▸ **Task to carry out**
Format all of the lines below as a JSON list of strings, with one string for each line and no blank lines included.

_ _ _ _ _

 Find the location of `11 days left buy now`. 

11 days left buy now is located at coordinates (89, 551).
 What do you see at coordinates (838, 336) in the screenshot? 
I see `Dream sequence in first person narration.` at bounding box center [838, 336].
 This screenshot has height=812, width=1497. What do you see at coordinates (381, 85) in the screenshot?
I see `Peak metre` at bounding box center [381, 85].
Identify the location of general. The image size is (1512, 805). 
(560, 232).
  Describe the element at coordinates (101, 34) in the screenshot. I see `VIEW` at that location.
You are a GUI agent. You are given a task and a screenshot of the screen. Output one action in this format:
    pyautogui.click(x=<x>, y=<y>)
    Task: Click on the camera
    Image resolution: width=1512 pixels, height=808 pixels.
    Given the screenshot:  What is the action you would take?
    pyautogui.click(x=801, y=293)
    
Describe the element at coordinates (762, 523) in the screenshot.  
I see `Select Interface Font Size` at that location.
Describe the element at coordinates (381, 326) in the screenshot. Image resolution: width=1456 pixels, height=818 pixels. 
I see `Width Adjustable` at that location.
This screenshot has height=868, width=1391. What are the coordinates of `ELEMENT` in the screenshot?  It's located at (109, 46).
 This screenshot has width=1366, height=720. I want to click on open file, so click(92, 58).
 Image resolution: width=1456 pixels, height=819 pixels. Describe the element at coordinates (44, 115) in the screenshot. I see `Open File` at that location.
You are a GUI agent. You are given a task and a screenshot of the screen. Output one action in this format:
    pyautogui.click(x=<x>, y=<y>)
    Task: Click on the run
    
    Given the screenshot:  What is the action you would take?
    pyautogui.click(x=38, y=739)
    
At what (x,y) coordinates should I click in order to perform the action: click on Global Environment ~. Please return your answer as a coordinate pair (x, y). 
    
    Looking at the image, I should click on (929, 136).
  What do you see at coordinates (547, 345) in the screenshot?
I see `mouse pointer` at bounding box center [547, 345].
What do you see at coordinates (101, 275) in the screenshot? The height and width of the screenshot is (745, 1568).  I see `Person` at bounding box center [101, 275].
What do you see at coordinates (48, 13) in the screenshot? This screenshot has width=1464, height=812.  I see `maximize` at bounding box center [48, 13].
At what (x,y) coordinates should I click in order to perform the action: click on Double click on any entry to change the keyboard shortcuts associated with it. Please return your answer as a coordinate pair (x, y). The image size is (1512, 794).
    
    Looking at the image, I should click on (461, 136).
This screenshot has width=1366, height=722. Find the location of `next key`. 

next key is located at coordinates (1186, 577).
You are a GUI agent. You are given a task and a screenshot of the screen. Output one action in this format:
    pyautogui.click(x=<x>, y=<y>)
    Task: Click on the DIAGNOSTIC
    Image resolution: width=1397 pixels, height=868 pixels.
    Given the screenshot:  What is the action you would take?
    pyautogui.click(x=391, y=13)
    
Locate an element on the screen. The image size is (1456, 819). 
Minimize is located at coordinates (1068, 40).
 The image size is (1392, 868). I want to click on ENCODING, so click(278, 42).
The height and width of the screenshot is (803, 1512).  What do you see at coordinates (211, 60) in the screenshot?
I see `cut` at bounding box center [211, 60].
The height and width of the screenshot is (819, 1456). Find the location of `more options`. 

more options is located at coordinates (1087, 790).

_ _ _ _ _

▸ **Problem solution**
[
  " Find the location of `11 days left buy now`. ",
  "11 days left buy now is located at coordinates (89, 551).",
  " What do you see at coordinates (838, 336) in the screenshot? ",
  "I see `Dream sequence in first person narration.` at bounding box center [838, 336].",
  " This screenshot has height=812, width=1497. What do you see at coordinates (381, 85) in the screenshot?",
  "I see `Peak metre` at bounding box center [381, 85].",
  "Identify the location of general. The image size is (1512, 805). ",
  "(560, 232).",
  "  Describe the element at coordinates (101, 34) in the screenshot. I see `VIEW` at that location.",
  "You are a GUI agent. You are given a task and a screenshot of the screen. Output one action in this format:",
  "    pyautogui.click(x=<x>, y=<y>)",
  "    Task: Click on the camera",
  "    Image resolution: width=1512 pixels, height=808 pixels.",
  "    Given the screenshot:  What is the action you would take?",
  "    pyautogui.click(x=801, y=293)",
  "Describe the element at coordinates (762, 523) in the screenshot.  ",
  "I see `Select Interface Font Size` at that location.",
  "Describe the element at coordinates (381, 326) in the screenshot. Image resolution: width=1456 pixels, height=818 pixels. ",
  "I see `Width Adjustable` at that location.",
  "This screenshot has height=868, width=1391. What are the coordinates of `ELEMENT` in the screenshot?  It's located at (109, 46).",
  " This screenshot has width=1366, height=720. I want to click on open file, so click(92, 58).",
  " Image resolution: width=1456 pixels, height=819 pixels. Describe the element at coordinates (44, 115) in the screenshot. I see `Open File` at that location.",
  "You are a GUI agent. You are given a task and a screenshot of the screen. Output one action in this format:",
  "    pyautogui.click(x=<x>, y=<y>)",
  "    Task: Click on the run",
  "    Given the screenshot:  What is the action you would take?",
  "    pyautogui.click(x=38, y=739)",
  "At what (x,y) coordinates should I click in order to perform the action: click on Global Environment ~. Please return your answer as a coordinate pair (x, y). ",
  "    Looking at the image, I should click on (929, 136).",
  "  What do you see at coordinates (547, 345) in the screenshot?",
  "I see `mouse pointer` at bounding box center [547, 345].",
  "What do you see at coordinates (101, 275) in the screenshot? The height and width of the screenshot is (745, 1568).  I see `Person` at bounding box center [101, 275].",
  "What do you see at coordinates (48, 13) in the screenshot? This screenshot has width=1464, height=812.  I see `maximize` at bounding box center [48, 13].",
  "At what (x,y) coordinates should I click in order to perform the action: click on Double click on any entry to change the keyboard shortcuts associated with it. Please return your answer as a coordinate pair (x, y). The image size is (1512, 794).",
  "    Looking at the image, I should click on (461, 136).",
  "This screenshot has width=1366, height=722. Find the location of `next key`. ",
  "next key is located at coordinates (1186, 577).",
  "You are a GUI agent. You are given a task and a screenshot of the screen. Output one action in this format:",
  "    pyautogui.click(x=<x>, y=<y>)",
  "    Task: Click on the DIAGNOSTIC",
  "    Image resolution: width=1397 pixels, height=868 pixels.",
  "    Given the screenshot:  What is the action you would take?",
  "    pyautogui.click(x=391, y=13)",
  "Locate an element on the screen. The image size is (1456, 819). ",
  "Minimize is located at coordinates (1068, 40).",
  " The image size is (1392, 868). I want to click on ENCODING, so click(278, 42).",
  "The height and width of the screenshot is (803, 1512).  What do you see at coordinates (211, 60) in the screenshot?",
  "I see `cut` at bounding box center [211, 60].",
  "The height and width of the screenshot is (819, 1456). Find the location of `more options`. ",
  "more options is located at coordinates (1087, 790)."
]